- **Short exercise A**
According to the project write-up, where is some information about installs now clearly documented?
- **Short exercise B**
In the project write-up, which word comes directly before each occurrence of the word "work"? List them all.
- **Short exercise C**
Continue the project write-up from its last sentence.

- **Page text**
Begin

Have good information on how to install the software is a major win for project adoption. The fewer hoops that people have to jump through in order to install the software the better and good documentation removes a major hurdle to adoption. As per our project work priorities we are reworking the installation process so we will decided to defer this documentation work until after the installation automation work is done.

The relevant issues are here:

Some information about installs is now clearly documented in the project readme.

You can see what we did to streamline the installation later in this article.

Code reviews and Pull requests

How you deal with contributors work is a very important social aspect of a good project. We try to lead by example by offering a clear review of a Pull Request (PR) from a contributor here:

https://github.com/persephone-tools/persephone/pull/68

Giving direct feedback without being emotive about it allows people a good chance to improve their code and also strongly signals the projects intent to have solid internal quality.

Code engineering improvements

One of the biggest ways in which we can bring value to the project is via improving the software engineering aspects of the project. Many of these tasks give the project more utility even if they don't directly add new features for users.

End

- **Raw records**
Begin

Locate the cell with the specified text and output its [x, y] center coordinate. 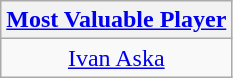
Ivan Aska [116, 58]
Most Valuable Player [116, 20]
Identify which cell holds the provided text, then report its (X, Y) central coordinate. 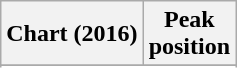
Peak position (189, 34)
Chart (2016) (72, 34)
Return (X, Y) of the center of cell containing provided text 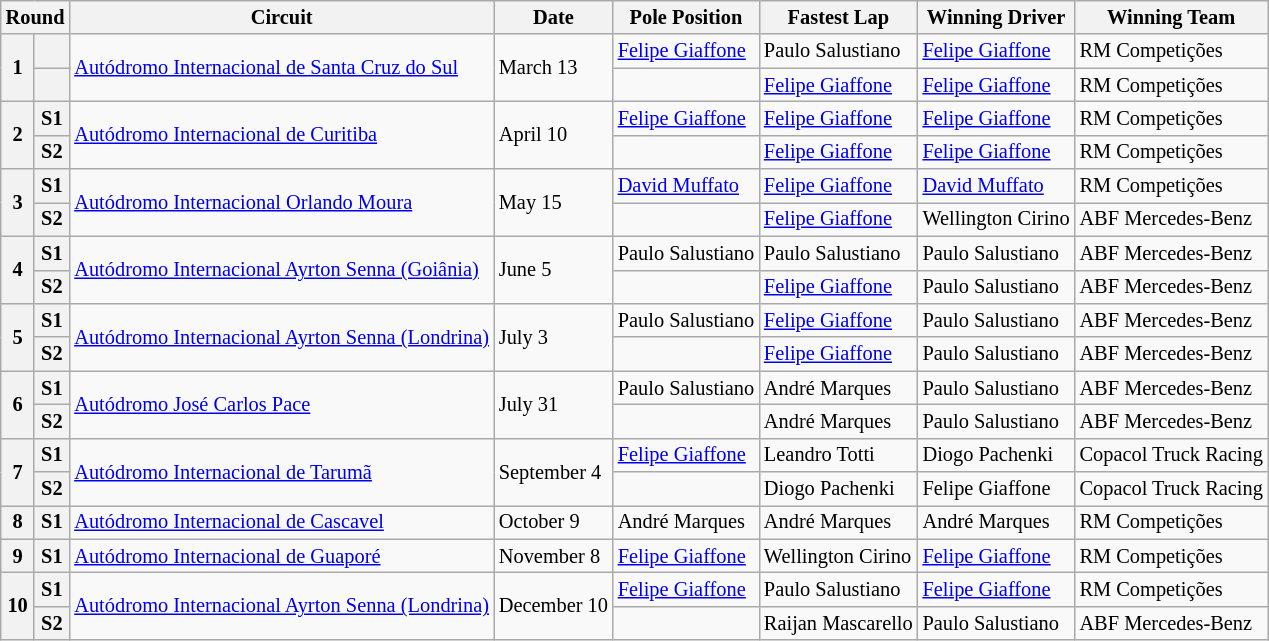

End

- **Task response A**
In the project readme.

- **Task response B**
project, documentation, automation, contributors

- **Task response C**
Cleaning up the install

Being able to cleanly install the project with a package manager is very important, this involves tracking down package dependencies and doing the required work to enable the package to be installed via a package manager. Python package installs require you to write a setup.py file that contains various metadata required to install the project. In any install automation process you are forced to carefully analyze and then record your project dependencies in a machine readable format. This is done in the install_requires section of the setup command.

There are a few general processes that you can use to introduce formal package dependency management into an existing Python project. One simple way is to make a fresh install with no package dependencies installed, from there you can then attempt to iteratively run the code+tests and find out where the failing imports occur. After each failing import is fixed you then record the code dependency in your requirements and commit the changes. You then iterate until this is completed for all dependencies.

Another approach involves static analysis of the imports with a tool such as Pylint, these tools scan the source files and with a proper path set up they will then be able to report on which imports fail. This allows you to find which names must be importable from external packages and also allows you to track down any internal import issues your code may have.

Finding dependencies

Via analyzing the code we found one 3rd party package that needed to be installed and created an issue here:

https://github.com/persephone-tools/persephone/issues/21

Installation via setuptools

In order to be able to install via package managers such as pip you need to be able to have a properly defined setup.py with setuptools.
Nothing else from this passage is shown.